My roommates (Gary) mother passed away Friday night, she was just a few weeks short of 97 years old. She had been in hospice care for about three weeks and in the nursing home for 18 months. She had been unconscious for over a day and had quit being hungry or thirsty several days prior. Chances are she died peacefully in her sleep. I first met Gary’s mom probably 14 years ago and she was this frail little old woman with a beaming smile and a glint in her eyes. She was sweet and yet stuck in her ways. Even back then I remember her expressing her dissatisfaction with living as long as she had “no one should live this long” she would say.
I don’t want to live that long, hell I think I can accomplish most of what I want to do in the next few years. The older you get the more problems you’re likely to have, no matter what your physical fitness level your bones will start to strain more, your teeth will start to fall out (mine are already doing a great job of falling apart) your system starts to react differently than it has the previous forty years. Nature is saying, hey – that’s enough now, we need fertilizer. Who am I to deny nature, whose idea was it to want to keep living longer and longer. Foolishness.
I have a few friends that I’ve talked with about such things and we’ve even discussed the possibility of getting cancer or some other life threatening disease and not fighting it, I mean really why would you put all that poison into your system to maybe live another ten or twenty years – seems ridiculous to me. Friends who have had cancer say “You can’t say that, you haven’t been there.” I haven’t played ice hockey and I’m pretty sure I don’t want to do that too. OK, maybe that was a silly answer, but I’m pretty sure if the moment came I’d just let the disease have me.
If they’d let me.
See the fear lies in the people who think they know better, the ones that help to influence laws to say we don’t have a right to die when we’re ready.

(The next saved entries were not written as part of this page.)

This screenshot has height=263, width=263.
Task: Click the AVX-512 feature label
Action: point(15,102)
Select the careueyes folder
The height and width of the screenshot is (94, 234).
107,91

If I was faced with a painful life-threatening illness and wanted to end my life – there are laws that say “Oh No, you can’t kill yourself that’s immoral” or some crap. Remember Dr. Kevorkian? That guy helped people die, not people who were depressed or spent all the law firms money and were looking for a way out, but the ones that were actually dying or living in such pain that death was a solution. That man was sent to prison for 10 – 25 years for helping people die, for putting voluntary people out of their misery. We’re one fucked up society.

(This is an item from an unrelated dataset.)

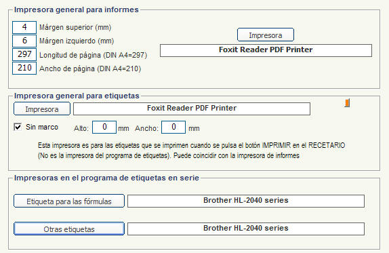Click Etiqueta para las fórmulas button
The height and width of the screenshot is (253, 389).
69,201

Anyway. I’ve talked to a lot of people about dying and coming to the end of their journey. One friend expects he’ll live another ten years max as his parents both died at that age. Several friends have no desire to be hooked up to machines that help them breathe or stay alive in any fashion. More than one friend has expressed interest in denying treatment if they were diagnosed with a life threatening illness. Most of these folks are happy with life as it is but have done what they wanted to do in life. These folks have lived their lives like they wanted to live them and are happy, surprise surprise.

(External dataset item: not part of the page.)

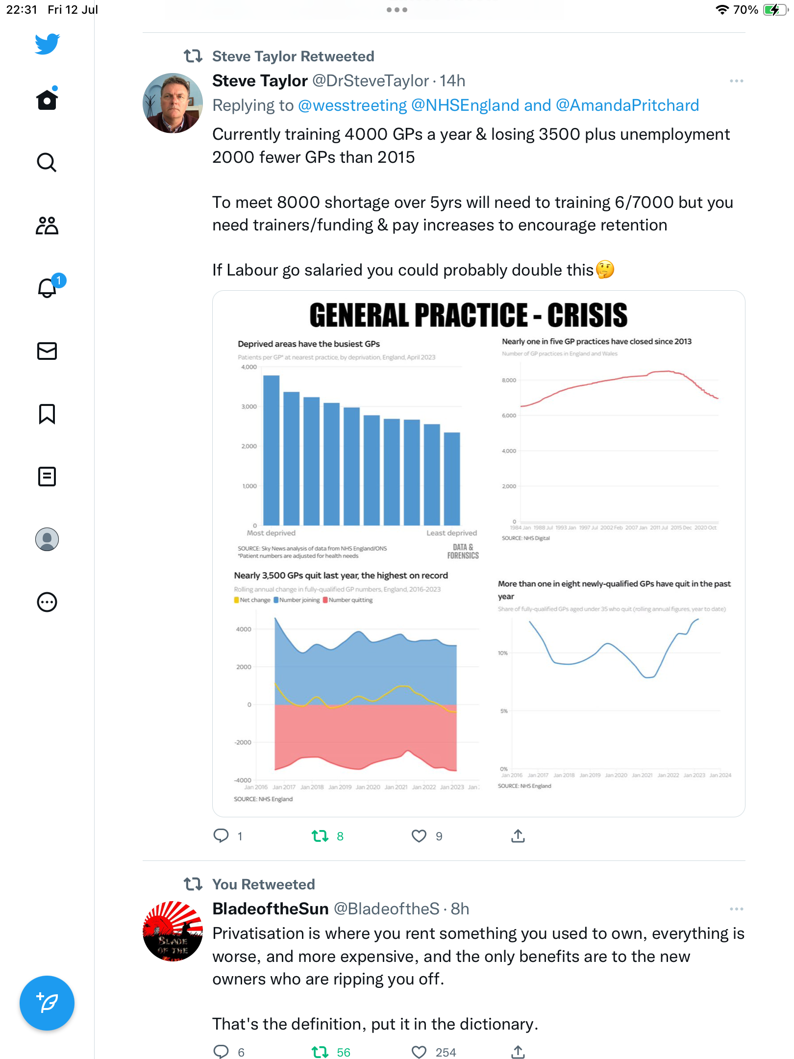
Task: Open the Communities people icon
Action: (x=47, y=226)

I’m not generally happy, but I’m content with my choices, accomplishments and story. I’m ready.
3 thoughts on “Death and Dying #death #dying #righttochoose”
I’m not ready to die. It scares the hell out of me. And to be honest, I have only had about 3 good years out of 49. You would think given that, I would be ready to go to the big casino in the sky and cash in my chips – but I’m not. There has to be some happiness somewhere up the road. Time will tell I suppose.
Well, it is now four and half years later and my life has gone from really bad to absolutely unbearable. After enough reading and self-educating on death and dying I am absolutely ready to die. I know once I am gone there will be no pain. There will be nothing. There is no afterlife, just an eternal sleep that finally will relieve the daily anguish. If it were not for my wife and step-children I would have ended my life within the last year to year and a half – but I will not cause them more pain by putting a suicide in their memory. At this point in time I wish I had stayed single, leaving the option of suicide on the table. It’s not like I have a single blood relative who would give a damn. But this about me, not them, and as such my siblings and father will have little to do with where and when I cease to exist – mainly because they don’t give a damn.
On a philosophical level, I accept that death (and in general, loss) is a part of life. I can deal with the knowledge that life is finite and that I will die someday, even acknowledging that I have no clue what happens next, but generally believe that the lights go out and that’s it, I’m dead. But like Lindsay, I’m not ready yet. I’m not sure I ever want to be ready, unless I’m in a lot of pain with no indication that it will ever go away. Then, I think readying oneself to die might be the enlightened choice. Until then, I hope to be too busy living.